TASK INPUT

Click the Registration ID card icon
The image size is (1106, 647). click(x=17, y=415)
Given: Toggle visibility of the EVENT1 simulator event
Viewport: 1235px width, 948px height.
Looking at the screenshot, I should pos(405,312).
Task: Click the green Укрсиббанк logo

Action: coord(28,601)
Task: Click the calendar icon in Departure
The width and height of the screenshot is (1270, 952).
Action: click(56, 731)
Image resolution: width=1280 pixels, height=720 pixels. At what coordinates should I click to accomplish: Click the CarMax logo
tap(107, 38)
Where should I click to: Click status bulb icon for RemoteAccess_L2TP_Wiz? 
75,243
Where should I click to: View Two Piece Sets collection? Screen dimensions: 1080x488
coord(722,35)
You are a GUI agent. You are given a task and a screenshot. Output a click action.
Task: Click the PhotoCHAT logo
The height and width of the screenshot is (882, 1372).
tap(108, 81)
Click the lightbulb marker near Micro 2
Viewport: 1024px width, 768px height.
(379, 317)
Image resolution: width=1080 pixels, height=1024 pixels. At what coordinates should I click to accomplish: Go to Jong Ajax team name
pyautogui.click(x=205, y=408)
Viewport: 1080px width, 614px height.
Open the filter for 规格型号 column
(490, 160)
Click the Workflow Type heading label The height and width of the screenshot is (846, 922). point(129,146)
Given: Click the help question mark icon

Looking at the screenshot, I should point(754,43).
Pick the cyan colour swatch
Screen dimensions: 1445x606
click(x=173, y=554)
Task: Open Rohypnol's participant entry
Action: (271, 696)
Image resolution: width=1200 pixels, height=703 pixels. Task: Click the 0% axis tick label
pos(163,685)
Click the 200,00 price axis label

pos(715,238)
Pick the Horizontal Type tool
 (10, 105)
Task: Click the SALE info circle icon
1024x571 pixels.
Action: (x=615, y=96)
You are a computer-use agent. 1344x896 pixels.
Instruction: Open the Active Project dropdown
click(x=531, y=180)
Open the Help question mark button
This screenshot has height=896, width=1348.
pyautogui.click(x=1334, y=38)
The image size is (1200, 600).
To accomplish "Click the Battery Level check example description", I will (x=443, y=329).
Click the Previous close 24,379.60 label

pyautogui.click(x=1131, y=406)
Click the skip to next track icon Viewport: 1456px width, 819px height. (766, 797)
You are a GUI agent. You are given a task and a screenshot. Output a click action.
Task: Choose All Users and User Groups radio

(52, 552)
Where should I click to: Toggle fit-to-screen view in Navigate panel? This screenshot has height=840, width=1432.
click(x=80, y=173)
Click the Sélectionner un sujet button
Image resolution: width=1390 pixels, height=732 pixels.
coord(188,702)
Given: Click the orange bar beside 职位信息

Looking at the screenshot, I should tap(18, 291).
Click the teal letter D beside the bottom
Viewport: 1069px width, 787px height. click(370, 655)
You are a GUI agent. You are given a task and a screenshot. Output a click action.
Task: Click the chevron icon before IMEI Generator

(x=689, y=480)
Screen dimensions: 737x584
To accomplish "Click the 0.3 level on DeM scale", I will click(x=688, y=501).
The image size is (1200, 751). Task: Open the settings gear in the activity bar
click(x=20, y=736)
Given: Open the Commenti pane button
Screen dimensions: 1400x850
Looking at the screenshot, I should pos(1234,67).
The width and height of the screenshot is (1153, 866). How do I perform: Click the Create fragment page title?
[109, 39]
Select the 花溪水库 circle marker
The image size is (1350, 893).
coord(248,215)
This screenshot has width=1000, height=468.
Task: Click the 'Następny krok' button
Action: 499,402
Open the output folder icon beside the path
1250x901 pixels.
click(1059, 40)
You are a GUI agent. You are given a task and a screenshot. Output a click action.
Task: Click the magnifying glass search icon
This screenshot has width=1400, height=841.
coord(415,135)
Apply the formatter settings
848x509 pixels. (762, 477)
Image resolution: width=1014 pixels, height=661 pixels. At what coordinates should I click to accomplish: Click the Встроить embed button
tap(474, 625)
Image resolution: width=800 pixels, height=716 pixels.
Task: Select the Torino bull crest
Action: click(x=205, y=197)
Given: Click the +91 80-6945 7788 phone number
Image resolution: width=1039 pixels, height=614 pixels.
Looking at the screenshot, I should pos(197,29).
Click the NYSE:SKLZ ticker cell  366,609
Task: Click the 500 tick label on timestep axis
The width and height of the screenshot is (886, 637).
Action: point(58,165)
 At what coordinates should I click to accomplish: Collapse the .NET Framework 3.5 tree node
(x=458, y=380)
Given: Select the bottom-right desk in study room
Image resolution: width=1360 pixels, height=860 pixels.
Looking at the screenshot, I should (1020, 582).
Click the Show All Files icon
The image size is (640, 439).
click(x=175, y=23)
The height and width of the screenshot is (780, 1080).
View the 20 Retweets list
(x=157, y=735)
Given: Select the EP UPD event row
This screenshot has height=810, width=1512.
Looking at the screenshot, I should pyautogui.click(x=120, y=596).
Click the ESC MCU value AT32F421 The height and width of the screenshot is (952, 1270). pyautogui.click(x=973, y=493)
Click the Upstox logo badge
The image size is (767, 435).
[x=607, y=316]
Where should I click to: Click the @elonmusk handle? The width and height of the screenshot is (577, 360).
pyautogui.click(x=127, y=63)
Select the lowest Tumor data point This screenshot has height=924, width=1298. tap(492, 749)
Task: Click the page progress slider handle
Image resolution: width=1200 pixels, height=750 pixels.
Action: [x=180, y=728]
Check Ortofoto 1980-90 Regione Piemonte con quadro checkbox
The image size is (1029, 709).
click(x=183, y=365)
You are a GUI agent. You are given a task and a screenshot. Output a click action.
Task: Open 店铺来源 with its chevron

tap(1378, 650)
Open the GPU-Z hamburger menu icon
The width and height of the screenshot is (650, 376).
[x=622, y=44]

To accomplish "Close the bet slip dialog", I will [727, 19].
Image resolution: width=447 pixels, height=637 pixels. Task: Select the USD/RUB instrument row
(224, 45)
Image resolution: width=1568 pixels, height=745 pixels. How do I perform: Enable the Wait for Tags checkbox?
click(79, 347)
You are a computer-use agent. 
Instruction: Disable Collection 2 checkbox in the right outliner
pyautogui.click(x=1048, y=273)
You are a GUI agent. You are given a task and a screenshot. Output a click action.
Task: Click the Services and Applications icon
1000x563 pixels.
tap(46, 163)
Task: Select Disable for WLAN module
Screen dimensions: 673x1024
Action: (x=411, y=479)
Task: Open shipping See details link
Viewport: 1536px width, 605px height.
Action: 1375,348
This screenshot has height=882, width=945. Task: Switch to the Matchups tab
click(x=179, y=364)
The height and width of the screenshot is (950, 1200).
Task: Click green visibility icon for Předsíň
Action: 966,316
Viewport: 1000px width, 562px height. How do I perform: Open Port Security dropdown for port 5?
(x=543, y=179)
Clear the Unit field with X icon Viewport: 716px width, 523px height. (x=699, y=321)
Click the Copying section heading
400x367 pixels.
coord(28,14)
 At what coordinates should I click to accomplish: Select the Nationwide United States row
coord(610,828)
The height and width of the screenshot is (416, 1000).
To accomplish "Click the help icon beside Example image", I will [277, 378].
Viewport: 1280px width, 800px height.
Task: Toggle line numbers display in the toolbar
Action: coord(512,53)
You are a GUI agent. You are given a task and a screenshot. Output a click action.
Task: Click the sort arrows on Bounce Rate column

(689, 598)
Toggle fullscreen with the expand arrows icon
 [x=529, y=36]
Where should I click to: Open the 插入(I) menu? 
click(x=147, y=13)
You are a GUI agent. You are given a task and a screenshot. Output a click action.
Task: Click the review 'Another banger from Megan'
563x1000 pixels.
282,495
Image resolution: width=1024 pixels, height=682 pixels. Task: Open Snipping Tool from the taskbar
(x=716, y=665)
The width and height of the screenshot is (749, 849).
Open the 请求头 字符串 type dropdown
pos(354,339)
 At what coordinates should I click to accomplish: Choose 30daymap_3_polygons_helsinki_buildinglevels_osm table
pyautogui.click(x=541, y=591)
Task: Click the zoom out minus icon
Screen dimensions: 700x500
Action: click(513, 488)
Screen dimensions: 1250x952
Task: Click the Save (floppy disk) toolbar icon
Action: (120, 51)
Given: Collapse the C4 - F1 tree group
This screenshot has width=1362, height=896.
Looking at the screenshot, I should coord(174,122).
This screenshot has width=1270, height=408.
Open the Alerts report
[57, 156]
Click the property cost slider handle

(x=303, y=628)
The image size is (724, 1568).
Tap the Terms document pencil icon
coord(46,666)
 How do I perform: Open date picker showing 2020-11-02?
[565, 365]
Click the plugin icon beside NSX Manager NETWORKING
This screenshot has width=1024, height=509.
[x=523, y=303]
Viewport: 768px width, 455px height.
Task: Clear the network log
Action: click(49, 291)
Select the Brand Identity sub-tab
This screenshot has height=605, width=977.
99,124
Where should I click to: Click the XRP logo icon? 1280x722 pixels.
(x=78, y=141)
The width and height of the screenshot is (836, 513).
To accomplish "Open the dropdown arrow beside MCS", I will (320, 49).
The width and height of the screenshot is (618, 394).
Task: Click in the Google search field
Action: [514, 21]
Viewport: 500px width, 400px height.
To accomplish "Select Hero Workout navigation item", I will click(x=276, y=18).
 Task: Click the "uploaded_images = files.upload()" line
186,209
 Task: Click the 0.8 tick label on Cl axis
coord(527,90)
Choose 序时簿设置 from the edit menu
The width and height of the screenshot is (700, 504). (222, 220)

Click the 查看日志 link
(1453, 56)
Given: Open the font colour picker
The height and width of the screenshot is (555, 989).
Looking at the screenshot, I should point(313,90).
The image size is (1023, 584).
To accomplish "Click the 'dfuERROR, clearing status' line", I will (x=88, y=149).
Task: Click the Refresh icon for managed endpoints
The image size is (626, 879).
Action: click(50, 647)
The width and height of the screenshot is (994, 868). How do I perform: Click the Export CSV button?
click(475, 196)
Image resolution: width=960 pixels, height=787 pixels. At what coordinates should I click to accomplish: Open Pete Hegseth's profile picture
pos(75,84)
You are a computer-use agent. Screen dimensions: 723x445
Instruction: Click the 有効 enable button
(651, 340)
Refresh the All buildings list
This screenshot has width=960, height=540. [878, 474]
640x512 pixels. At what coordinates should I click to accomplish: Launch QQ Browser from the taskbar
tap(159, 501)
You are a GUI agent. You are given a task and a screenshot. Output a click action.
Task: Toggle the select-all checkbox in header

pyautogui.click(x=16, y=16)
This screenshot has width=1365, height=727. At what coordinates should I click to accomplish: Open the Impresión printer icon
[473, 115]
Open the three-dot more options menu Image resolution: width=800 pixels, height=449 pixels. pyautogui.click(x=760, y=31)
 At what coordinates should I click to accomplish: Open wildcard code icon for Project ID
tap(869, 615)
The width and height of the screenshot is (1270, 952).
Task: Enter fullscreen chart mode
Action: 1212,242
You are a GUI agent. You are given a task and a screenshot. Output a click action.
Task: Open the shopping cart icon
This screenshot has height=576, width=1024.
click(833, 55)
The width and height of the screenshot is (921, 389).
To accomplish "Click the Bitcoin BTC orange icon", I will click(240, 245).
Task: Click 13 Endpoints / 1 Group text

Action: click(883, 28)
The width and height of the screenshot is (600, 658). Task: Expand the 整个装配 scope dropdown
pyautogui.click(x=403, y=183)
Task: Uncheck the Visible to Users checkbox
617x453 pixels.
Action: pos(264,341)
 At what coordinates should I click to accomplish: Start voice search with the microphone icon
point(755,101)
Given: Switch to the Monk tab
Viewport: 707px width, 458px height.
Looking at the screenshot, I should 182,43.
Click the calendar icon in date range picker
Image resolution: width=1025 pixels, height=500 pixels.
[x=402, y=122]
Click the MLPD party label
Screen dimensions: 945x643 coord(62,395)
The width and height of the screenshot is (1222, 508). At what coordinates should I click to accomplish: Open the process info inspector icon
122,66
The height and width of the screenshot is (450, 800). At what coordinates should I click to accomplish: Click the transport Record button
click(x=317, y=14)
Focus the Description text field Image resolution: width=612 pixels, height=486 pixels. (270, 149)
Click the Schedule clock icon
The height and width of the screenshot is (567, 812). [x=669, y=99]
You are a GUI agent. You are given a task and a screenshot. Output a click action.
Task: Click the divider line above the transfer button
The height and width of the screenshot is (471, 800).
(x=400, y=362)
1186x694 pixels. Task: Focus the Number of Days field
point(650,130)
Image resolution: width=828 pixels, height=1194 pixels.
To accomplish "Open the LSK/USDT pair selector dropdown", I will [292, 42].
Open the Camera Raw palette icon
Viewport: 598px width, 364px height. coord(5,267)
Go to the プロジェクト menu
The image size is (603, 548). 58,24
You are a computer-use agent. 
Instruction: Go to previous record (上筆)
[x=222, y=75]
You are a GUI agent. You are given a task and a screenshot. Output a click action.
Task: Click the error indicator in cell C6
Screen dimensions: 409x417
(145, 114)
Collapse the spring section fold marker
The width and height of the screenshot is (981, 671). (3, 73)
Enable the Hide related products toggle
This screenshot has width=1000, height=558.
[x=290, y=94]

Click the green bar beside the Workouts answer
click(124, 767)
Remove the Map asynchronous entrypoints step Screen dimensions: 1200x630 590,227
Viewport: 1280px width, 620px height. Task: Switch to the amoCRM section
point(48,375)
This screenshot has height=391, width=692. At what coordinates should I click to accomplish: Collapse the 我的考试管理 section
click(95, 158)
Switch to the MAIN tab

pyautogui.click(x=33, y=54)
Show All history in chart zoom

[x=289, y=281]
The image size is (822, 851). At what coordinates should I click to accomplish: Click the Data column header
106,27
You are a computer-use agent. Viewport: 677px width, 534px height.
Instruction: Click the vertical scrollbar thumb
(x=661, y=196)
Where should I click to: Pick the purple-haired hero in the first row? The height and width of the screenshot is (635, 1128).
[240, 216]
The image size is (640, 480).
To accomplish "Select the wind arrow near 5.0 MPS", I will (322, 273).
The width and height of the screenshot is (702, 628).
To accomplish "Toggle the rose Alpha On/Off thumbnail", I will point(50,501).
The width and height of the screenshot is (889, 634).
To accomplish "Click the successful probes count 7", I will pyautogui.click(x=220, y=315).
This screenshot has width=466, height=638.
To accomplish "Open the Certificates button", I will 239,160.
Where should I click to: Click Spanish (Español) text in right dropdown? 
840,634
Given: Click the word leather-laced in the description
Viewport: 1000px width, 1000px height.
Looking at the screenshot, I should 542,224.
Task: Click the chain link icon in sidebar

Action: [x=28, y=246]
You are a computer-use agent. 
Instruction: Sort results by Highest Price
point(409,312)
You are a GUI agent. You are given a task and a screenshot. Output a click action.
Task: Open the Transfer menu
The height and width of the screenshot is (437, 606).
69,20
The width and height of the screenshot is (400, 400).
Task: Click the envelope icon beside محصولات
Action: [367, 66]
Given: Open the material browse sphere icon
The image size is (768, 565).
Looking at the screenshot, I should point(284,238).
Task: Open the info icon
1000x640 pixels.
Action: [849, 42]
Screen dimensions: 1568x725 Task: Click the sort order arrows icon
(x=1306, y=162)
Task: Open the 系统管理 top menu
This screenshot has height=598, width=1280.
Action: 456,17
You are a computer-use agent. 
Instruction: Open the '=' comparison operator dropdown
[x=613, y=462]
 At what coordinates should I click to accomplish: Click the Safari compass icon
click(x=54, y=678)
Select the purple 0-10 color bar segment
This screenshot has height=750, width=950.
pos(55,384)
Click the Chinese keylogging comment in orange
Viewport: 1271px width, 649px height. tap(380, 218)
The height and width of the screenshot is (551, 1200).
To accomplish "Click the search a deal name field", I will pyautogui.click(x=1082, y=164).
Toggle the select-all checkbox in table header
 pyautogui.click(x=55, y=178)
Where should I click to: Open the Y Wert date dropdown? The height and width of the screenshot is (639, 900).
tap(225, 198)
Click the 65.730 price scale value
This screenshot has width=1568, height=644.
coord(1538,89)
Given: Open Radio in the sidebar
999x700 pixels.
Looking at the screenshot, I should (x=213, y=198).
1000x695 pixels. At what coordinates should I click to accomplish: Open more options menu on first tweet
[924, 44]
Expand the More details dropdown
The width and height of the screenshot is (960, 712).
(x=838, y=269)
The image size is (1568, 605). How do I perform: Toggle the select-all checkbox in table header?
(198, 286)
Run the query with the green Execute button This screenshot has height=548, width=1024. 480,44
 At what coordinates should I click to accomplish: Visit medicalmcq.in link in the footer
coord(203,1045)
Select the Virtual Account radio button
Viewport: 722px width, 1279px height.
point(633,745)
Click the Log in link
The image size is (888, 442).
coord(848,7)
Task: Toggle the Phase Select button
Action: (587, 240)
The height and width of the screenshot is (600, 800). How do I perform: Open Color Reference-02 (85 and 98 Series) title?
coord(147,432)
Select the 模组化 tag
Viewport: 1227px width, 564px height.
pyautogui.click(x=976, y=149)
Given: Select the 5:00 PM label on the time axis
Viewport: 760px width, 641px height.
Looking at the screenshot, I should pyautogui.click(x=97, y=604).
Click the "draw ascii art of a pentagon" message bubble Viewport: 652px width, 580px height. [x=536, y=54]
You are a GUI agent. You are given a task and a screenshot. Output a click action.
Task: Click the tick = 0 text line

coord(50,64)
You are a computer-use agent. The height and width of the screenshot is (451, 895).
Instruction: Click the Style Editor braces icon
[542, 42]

PROBLEM TO SOLVE
Read through the records above and copy the lines that contain "value".

ANSWER AREA
Click the ESC MCU value AT32F421 The height and width of the screenshot is (952, 1270). pyautogui.click(x=973, y=493)
Click the 65.730 price scale value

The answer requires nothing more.